→ Exercise goal:
Show every line of the material below that contains the string "label".

→ Record extracts:
•••••

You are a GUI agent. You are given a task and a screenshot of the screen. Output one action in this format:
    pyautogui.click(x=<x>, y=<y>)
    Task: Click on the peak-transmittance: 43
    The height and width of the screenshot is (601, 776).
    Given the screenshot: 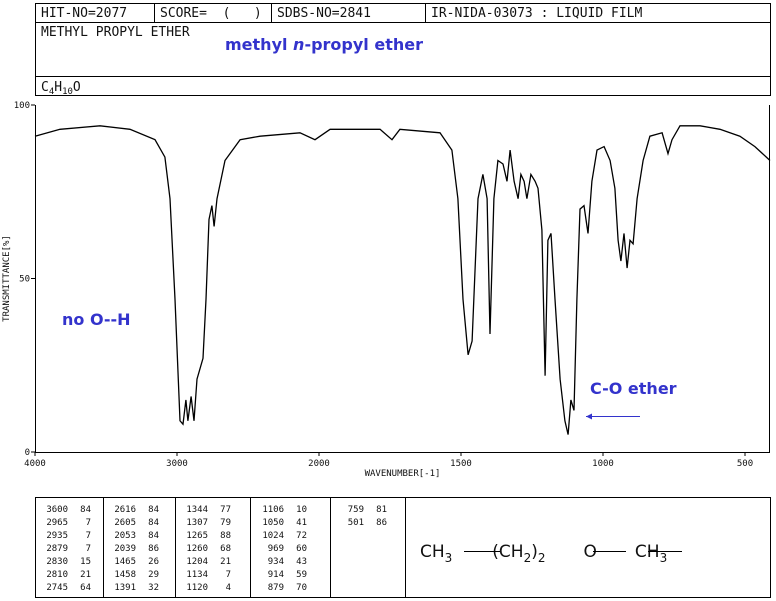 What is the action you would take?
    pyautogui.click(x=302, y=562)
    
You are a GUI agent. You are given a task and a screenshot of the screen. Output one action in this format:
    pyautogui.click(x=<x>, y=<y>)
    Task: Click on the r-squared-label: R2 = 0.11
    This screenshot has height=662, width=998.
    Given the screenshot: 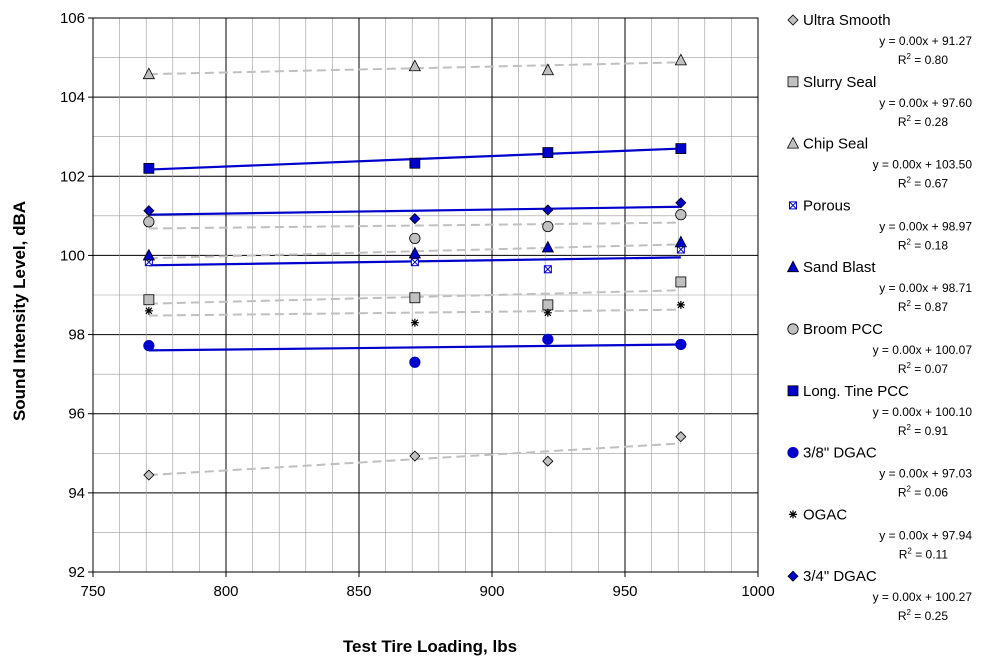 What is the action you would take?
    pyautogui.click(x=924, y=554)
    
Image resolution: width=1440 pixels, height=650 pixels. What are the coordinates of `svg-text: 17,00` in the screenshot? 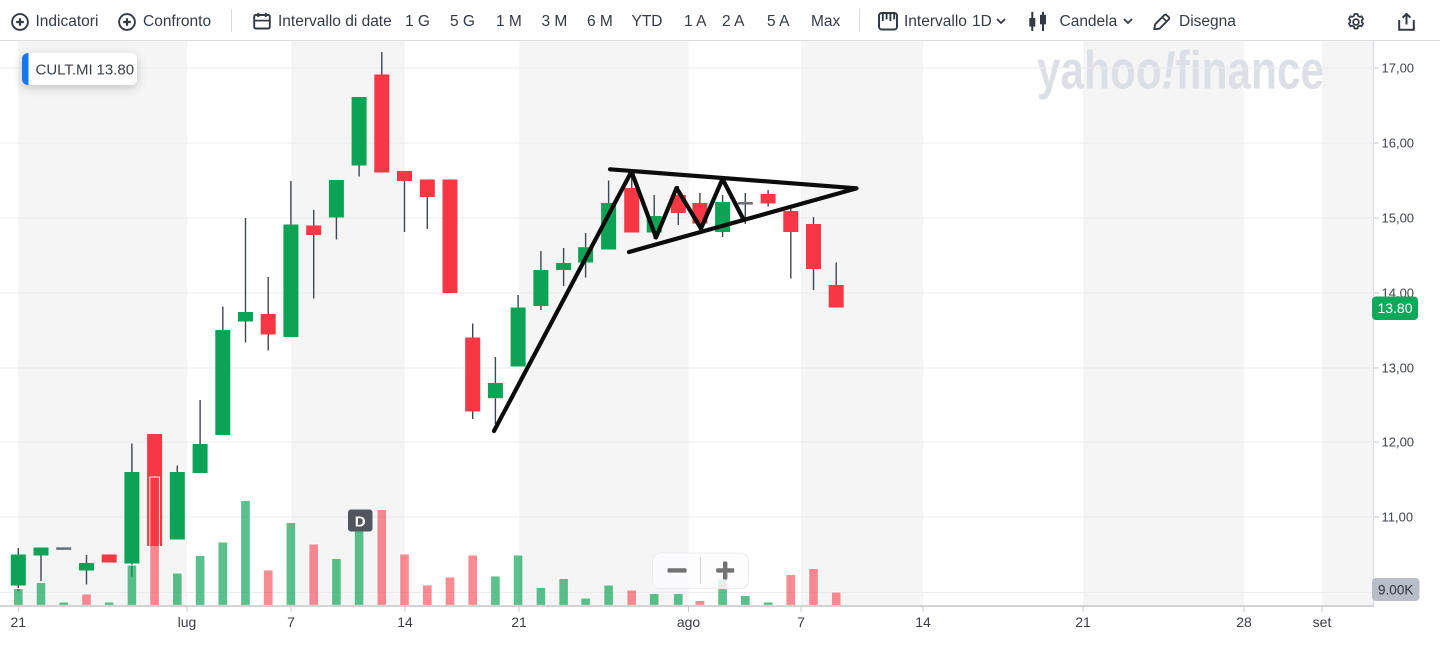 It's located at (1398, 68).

•••••

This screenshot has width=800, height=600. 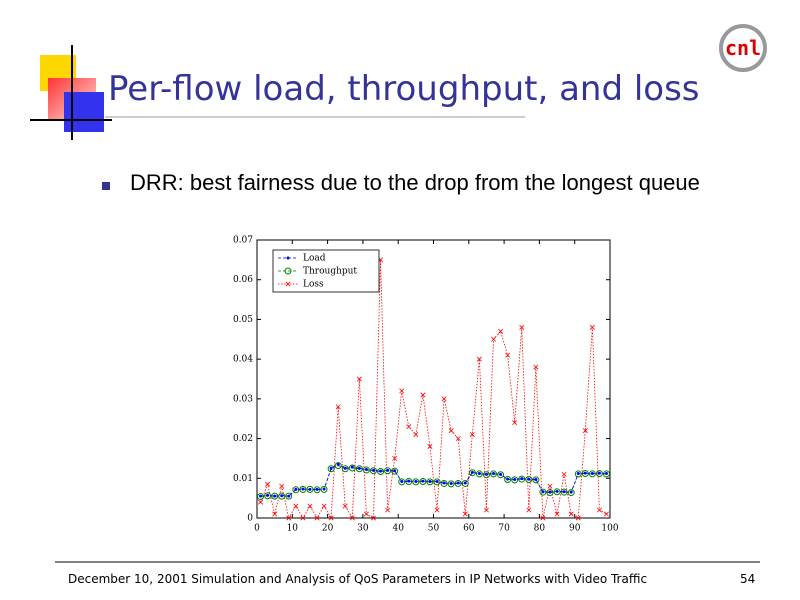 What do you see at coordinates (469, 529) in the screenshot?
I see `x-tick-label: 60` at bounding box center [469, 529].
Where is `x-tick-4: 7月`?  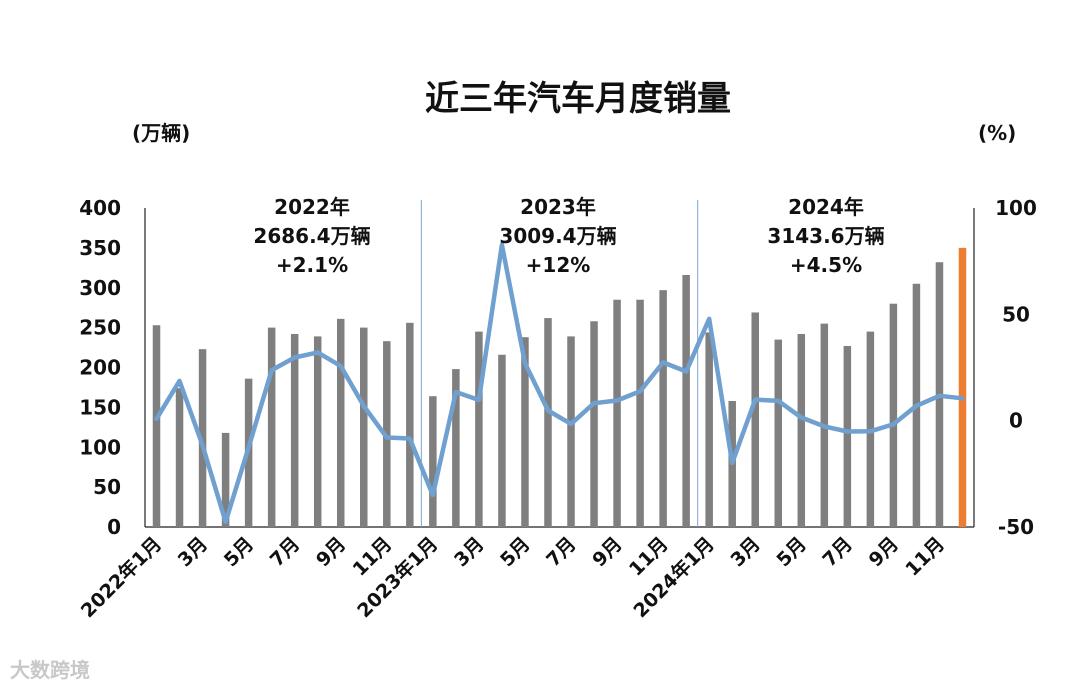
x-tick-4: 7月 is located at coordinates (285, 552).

•••••

→ Response box:
    Task: Click on the r-squared-label: R2 = 0.11
I see `x-tick-label: 60` at bounding box center [469, 529].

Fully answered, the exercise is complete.